Die gegen die zum Faktum I 3 festgestellte Suchtgiftmenge vorgetragene Kritik (Z 5) wiederum betrifft keine für den Schuldspruch oder die Wahl des anzuwendenden Strafsatzes maßgeblichen Tatsachen, weil selbst bei den von der Beschwerde zugestandenen Mengen in Verbindung mit den dem Beschwerdeführer zu I 1 angelasteten die große Menge (§ 28 Abs 6 SMG) jedenfalls übertroffen wird.
Letztlich ist auch der Einwand der Anklageüberschreitung (Z 8) verfehlt, weil die in der Anklageschrift inkriminierte Inverkehrsetzung von zumindest drei Gramm Heroin durch Hilary H***** als Alleintäter (Punkt I 1c in ON 117) schon sprachlogisch jede größere Menge, damit auch die vom Erstgericht auf Grund der Beweisergebnisse konstatierten (mindestens) dreißig Gramm Heroin erfasst.
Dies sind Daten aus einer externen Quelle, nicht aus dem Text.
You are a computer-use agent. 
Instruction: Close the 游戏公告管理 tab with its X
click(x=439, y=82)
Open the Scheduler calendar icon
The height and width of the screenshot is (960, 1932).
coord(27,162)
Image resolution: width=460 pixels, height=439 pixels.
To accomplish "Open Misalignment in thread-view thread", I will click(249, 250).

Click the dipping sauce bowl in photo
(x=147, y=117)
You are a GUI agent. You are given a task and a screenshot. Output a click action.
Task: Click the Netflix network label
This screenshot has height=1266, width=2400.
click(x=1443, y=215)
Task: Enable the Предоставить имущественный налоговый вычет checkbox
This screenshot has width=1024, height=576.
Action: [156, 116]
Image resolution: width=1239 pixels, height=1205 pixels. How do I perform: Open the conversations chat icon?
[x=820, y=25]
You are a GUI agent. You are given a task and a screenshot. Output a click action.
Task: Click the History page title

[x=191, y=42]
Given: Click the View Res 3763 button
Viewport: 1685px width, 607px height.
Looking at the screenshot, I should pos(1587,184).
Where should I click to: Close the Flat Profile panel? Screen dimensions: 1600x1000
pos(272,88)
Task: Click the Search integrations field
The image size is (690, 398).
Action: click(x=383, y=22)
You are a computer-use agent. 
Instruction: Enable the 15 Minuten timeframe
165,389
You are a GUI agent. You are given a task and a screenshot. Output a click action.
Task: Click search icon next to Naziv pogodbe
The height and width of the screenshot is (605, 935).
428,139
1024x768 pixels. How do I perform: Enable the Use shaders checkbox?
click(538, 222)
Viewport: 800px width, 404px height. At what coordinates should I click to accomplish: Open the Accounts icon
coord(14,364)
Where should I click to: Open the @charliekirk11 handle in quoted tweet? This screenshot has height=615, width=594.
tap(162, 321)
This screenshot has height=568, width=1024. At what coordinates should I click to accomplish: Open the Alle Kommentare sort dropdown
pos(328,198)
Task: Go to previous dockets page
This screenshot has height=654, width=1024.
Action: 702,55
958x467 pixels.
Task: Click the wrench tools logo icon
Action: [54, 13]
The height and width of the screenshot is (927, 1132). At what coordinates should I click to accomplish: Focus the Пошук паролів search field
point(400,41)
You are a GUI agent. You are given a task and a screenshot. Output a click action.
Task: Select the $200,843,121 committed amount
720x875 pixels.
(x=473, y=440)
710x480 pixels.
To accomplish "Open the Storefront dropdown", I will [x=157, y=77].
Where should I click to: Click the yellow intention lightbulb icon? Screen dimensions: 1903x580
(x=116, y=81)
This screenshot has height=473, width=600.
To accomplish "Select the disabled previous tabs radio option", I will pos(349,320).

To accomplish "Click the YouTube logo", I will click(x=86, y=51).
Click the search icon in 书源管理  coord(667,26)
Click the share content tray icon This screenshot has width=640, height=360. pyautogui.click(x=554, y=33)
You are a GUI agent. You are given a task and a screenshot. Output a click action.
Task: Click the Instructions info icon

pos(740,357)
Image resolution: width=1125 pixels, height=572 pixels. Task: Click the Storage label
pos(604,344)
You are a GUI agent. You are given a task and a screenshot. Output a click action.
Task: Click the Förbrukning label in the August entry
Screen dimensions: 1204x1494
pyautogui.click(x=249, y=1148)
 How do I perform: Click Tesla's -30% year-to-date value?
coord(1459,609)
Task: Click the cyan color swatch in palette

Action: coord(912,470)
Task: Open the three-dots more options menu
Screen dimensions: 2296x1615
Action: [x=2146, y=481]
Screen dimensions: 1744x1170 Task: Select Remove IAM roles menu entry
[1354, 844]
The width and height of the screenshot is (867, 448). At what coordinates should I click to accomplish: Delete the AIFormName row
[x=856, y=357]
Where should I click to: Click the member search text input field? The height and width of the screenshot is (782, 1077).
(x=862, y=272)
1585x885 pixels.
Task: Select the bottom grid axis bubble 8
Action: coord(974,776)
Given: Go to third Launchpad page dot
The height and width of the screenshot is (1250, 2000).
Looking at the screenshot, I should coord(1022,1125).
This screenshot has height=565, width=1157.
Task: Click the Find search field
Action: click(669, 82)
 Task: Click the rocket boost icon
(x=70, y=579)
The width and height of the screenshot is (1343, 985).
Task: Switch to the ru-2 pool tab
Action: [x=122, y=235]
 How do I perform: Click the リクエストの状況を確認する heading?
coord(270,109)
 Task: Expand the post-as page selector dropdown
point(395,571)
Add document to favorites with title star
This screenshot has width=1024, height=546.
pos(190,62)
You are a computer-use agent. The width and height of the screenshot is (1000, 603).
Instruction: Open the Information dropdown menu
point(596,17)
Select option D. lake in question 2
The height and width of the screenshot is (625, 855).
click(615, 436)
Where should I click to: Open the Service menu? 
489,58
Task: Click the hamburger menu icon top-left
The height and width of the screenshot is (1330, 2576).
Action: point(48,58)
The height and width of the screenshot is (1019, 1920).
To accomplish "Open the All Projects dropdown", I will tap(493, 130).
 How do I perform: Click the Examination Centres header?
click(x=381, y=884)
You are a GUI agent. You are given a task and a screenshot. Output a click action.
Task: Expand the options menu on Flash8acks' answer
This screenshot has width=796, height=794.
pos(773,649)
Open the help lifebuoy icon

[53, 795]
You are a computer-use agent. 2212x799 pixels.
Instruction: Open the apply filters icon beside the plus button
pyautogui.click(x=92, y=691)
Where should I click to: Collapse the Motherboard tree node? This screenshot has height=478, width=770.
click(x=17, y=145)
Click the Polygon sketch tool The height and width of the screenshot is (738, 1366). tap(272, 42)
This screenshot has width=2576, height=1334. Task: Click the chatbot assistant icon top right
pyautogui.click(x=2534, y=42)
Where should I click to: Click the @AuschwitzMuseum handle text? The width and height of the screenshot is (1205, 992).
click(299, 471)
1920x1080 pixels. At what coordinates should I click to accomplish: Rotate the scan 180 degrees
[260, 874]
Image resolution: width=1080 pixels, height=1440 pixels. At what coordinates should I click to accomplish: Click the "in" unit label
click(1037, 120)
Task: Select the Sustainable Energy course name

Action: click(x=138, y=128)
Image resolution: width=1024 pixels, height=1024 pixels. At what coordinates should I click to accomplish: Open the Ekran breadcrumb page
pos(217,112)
Die Nichtigkeitsbeschwerden waren daher teils als nicht gesetzesgemäß ausgeführt, teils als offenbar unbegründet bereits in nichtöffentlicher Sitzung zurückzuweisen (§ 285d StPO), woraus die Kompetenz des Oberlandesgerichtes Wien zur Entscheidung über die Berufungen und die Beschwerde folgt (§§ 285i, 498 Abs 3 StPO).
Die Kostenentscheidung ist in § 390a StPO begründet.